START Exercise materials
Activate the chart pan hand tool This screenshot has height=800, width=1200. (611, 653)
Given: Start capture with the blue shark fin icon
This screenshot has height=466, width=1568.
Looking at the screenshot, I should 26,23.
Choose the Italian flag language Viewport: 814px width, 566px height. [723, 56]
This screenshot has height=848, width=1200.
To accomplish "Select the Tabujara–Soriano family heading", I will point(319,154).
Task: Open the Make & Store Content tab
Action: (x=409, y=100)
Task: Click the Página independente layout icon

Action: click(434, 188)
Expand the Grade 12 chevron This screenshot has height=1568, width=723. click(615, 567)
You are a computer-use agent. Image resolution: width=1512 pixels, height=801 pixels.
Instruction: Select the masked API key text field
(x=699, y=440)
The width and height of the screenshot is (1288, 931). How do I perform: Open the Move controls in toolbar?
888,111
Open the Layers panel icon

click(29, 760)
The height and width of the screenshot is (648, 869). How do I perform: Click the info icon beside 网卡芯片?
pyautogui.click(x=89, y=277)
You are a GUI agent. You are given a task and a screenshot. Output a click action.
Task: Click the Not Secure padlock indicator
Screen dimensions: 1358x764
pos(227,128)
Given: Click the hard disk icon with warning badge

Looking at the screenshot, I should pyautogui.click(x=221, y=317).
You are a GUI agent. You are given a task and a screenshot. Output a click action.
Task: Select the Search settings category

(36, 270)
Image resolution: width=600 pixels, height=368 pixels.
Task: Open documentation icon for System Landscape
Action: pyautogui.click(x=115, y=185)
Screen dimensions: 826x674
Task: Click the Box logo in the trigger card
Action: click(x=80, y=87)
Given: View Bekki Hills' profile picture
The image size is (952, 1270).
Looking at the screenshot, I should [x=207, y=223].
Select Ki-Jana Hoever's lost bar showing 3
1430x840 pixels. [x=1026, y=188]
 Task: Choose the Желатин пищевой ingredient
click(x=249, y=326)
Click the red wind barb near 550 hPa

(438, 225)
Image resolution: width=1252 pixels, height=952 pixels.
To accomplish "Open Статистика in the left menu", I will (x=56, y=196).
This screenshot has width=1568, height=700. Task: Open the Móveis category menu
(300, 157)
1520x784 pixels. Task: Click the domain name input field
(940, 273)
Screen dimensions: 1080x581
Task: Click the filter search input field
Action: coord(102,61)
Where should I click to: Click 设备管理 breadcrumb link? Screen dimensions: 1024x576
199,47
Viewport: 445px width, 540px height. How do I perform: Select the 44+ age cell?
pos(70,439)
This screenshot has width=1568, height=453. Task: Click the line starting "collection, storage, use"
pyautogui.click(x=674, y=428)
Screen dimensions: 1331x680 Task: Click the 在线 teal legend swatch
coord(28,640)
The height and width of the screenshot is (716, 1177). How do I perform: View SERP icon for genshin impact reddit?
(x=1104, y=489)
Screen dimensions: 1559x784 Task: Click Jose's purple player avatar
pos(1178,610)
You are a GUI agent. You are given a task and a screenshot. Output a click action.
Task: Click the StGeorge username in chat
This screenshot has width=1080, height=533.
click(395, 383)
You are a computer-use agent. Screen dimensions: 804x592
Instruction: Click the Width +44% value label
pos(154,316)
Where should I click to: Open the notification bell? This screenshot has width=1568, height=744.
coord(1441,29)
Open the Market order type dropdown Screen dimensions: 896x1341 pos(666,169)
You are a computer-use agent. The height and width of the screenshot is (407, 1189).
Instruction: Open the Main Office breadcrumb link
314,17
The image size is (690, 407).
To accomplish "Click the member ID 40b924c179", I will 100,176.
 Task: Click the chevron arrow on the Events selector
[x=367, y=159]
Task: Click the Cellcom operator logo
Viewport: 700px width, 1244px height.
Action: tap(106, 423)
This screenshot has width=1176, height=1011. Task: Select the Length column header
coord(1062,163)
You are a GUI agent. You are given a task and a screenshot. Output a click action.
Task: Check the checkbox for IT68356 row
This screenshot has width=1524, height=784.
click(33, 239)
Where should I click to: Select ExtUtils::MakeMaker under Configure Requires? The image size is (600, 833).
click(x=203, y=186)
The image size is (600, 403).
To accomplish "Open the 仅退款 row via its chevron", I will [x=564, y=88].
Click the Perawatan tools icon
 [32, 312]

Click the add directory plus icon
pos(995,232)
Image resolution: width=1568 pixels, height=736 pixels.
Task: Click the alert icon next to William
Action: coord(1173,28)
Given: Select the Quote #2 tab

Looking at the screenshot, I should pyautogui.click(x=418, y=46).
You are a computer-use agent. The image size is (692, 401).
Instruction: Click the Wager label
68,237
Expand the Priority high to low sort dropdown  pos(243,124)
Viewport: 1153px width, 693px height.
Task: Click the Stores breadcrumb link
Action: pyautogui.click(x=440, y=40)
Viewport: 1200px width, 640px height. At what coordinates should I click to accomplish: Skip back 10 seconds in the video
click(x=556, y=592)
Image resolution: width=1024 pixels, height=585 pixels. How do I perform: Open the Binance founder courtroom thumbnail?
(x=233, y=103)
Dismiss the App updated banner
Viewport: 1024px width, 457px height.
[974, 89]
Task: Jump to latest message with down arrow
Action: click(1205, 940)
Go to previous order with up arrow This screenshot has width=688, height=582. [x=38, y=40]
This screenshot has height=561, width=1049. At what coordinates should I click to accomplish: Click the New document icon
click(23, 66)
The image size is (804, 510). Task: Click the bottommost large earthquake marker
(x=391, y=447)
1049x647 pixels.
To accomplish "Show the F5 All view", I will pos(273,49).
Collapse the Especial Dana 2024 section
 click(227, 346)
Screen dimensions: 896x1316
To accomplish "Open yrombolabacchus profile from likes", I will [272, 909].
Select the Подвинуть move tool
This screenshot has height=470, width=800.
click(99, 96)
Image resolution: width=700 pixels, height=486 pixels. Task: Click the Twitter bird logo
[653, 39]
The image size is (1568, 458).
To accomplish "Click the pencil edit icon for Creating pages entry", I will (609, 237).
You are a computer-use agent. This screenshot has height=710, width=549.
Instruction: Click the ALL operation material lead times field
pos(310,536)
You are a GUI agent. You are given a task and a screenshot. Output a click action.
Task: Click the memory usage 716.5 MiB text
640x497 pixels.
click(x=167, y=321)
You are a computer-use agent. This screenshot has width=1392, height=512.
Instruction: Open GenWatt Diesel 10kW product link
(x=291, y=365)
END Exercise materials
▸ **Directions for this task**: Print the records above exactly as they appear.

▸ **Response to this exercise**:
Activate the chart pan hand tool This screenshot has height=800, width=1200. (611, 653)
Given: Start capture with the blue shark fin icon
This screenshot has height=466, width=1568.
Looking at the screenshot, I should 26,23.
Choose the Italian flag language Viewport: 814px width, 566px height. [723, 56]
This screenshot has height=848, width=1200.
To accomplish "Select the Tabujara–Soriano family heading", I will point(319,154).
Task: Open the Make & Store Content tab
Action: (x=409, y=100)
Task: Click the Página independente layout icon

Action: click(434, 188)
Expand the Grade 12 chevron This screenshot has height=1568, width=723. click(615, 567)
You are a computer-use agent. Image resolution: width=1512 pixels, height=801 pixels.
Instruction: Select the masked API key text field
(x=699, y=440)
The width and height of the screenshot is (1288, 931). How do I perform: Open the Move controls in toolbar?
888,111
Open the Layers panel icon

click(29, 760)
The height and width of the screenshot is (648, 869). How do I perform: Click the info icon beside 网卡芯片?
pyautogui.click(x=89, y=277)
You are a GUI agent. You are given a task and a screenshot. Output a click action.
Task: Click the Not Secure padlock indicator
Screen dimensions: 1358x764
pos(227,128)
Given: Click the hard disk icon with warning badge

Looking at the screenshot, I should pyautogui.click(x=221, y=317).
You are a GUI agent. You are given a task and a screenshot. Output a click action.
Task: Select the Search settings category

(36, 270)
Image resolution: width=600 pixels, height=368 pixels.
Task: Open documentation icon for System Landscape
Action: pyautogui.click(x=115, y=185)
Screen dimensions: 826x674
Task: Click the Box logo in the trigger card
Action: click(x=80, y=87)
Given: View Bekki Hills' profile picture
The image size is (952, 1270).
Looking at the screenshot, I should [x=207, y=223].
Select Ki-Jana Hoever's lost bar showing 3
1430x840 pixels. [x=1026, y=188]
 Task: Choose the Желатин пищевой ingredient
click(x=249, y=326)
Click the red wind barb near 550 hPa

(438, 225)
Image resolution: width=1252 pixels, height=952 pixels.
To accomplish "Open Статистика in the left menu", I will (x=56, y=196).
This screenshot has width=1568, height=700. Task: Open the Móveis category menu
(300, 157)
1520x784 pixels. Task: Click the domain name input field
(940, 273)
Screen dimensions: 1080x581
Task: Click the filter search input field
Action: coord(102,61)
Where should I click to: Click 设备管理 breadcrumb link? Screen dimensions: 1024x576
199,47
Viewport: 445px width, 540px height. How do I perform: Select the 44+ age cell?
pos(70,439)
This screenshot has width=1568, height=453. Task: Click the line starting "collection, storage, use"
pyautogui.click(x=674, y=428)
Screen dimensions: 1331x680 Task: Click the 在线 teal legend swatch
coord(28,640)
The height and width of the screenshot is (716, 1177). How do I perform: View SERP icon for genshin impact reddit?
(x=1104, y=489)
Screen dimensions: 1559x784 Task: Click Jose's purple player avatar
pos(1178,610)
You are a GUI agent. You are given a task and a screenshot. Output a click action.
Task: Click the StGeorge username in chat
This screenshot has width=1080, height=533.
click(395, 383)
You are a computer-use agent. Screen dimensions: 804x592
Instruction: Click the Width +44% value label
pos(154,316)
Where should I click to: Open the notification bell? This screenshot has width=1568, height=744.
coord(1441,29)
Open the Market order type dropdown Screen dimensions: 896x1341 pos(666,169)
You are a computer-use agent. The height and width of the screenshot is (407, 1189).
Instruction: Open the Main Office breadcrumb link
314,17
The image size is (690, 407).
To accomplish "Click the member ID 40b924c179", I will 100,176.
 Task: Click the chevron arrow on the Events selector
[x=367, y=159]
Task: Click the Cellcom operator logo
Viewport: 700px width, 1244px height.
Action: tap(106, 423)
This screenshot has width=1176, height=1011. Task: Select the Length column header
coord(1062,163)
You are a GUI agent. You are given a task and a screenshot. Output a click action.
Task: Check the checkbox for IT68356 row
This screenshot has width=1524, height=784.
click(33, 239)
Where should I click to: Select ExtUtils::MakeMaker under Configure Requires? The image size is (600, 833).
click(x=203, y=186)
The image size is (600, 403).
To accomplish "Open the 仅退款 row via its chevron", I will [x=564, y=88].
Click the Perawatan tools icon
 [32, 312]

Click the add directory plus icon
pos(995,232)
Image resolution: width=1568 pixels, height=736 pixels.
Task: Click the alert icon next to William
Action: coord(1173,28)
Given: Select the Quote #2 tab

Looking at the screenshot, I should pyautogui.click(x=418, y=46).
You are a computer-use agent. The image size is (692, 401).
Instruction: Click the Wager label
68,237
Expand the Priority high to low sort dropdown  pos(243,124)
Viewport: 1153px width, 693px height.
Task: Click the Stores breadcrumb link
Action: pyautogui.click(x=440, y=40)
Viewport: 1200px width, 640px height. At what coordinates should I click to accomplish: Skip back 10 seconds in the video
click(x=556, y=592)
Image resolution: width=1024 pixels, height=585 pixels. How do I perform: Open the Binance founder courtroom thumbnail?
(x=233, y=103)
Dismiss the App updated banner
Viewport: 1024px width, 457px height.
[974, 89]
Task: Jump to latest message with down arrow
Action: click(1205, 940)
Go to previous order with up arrow This screenshot has width=688, height=582. [x=38, y=40]
This screenshot has height=561, width=1049. At what coordinates should I click to accomplish: Click the New document icon
click(23, 66)
The image size is (804, 510). Task: Click the bottommost large earthquake marker
(x=391, y=447)
1049x647 pixels.
To accomplish "Show the F5 All view", I will pos(273,49).
Collapse the Especial Dana 2024 section
 click(227, 346)
Screen dimensions: 896x1316
To accomplish "Open yrombolabacchus profile from likes", I will [272, 909].
Select the Подвинуть move tool
This screenshot has height=470, width=800.
click(99, 96)
Image resolution: width=700 pixels, height=486 pixels. Task: Click the Twitter bird logo
[653, 39]
The image size is (1568, 458).
To accomplish "Click the pencil edit icon for Creating pages entry", I will (609, 237).
You are a computer-use agent. This screenshot has height=710, width=549.
Instruction: Click the ALL operation material lead times field
pos(310,536)
You are a GUI agent. You are given a task and a screenshot. Output a click action.
Task: Click the memory usage 716.5 MiB text
640x497 pixels.
click(x=167, y=321)
You are a computer-use agent. This screenshot has width=1392, height=512.
Instruction: Open GenWatt Diesel 10kW product link
(x=291, y=365)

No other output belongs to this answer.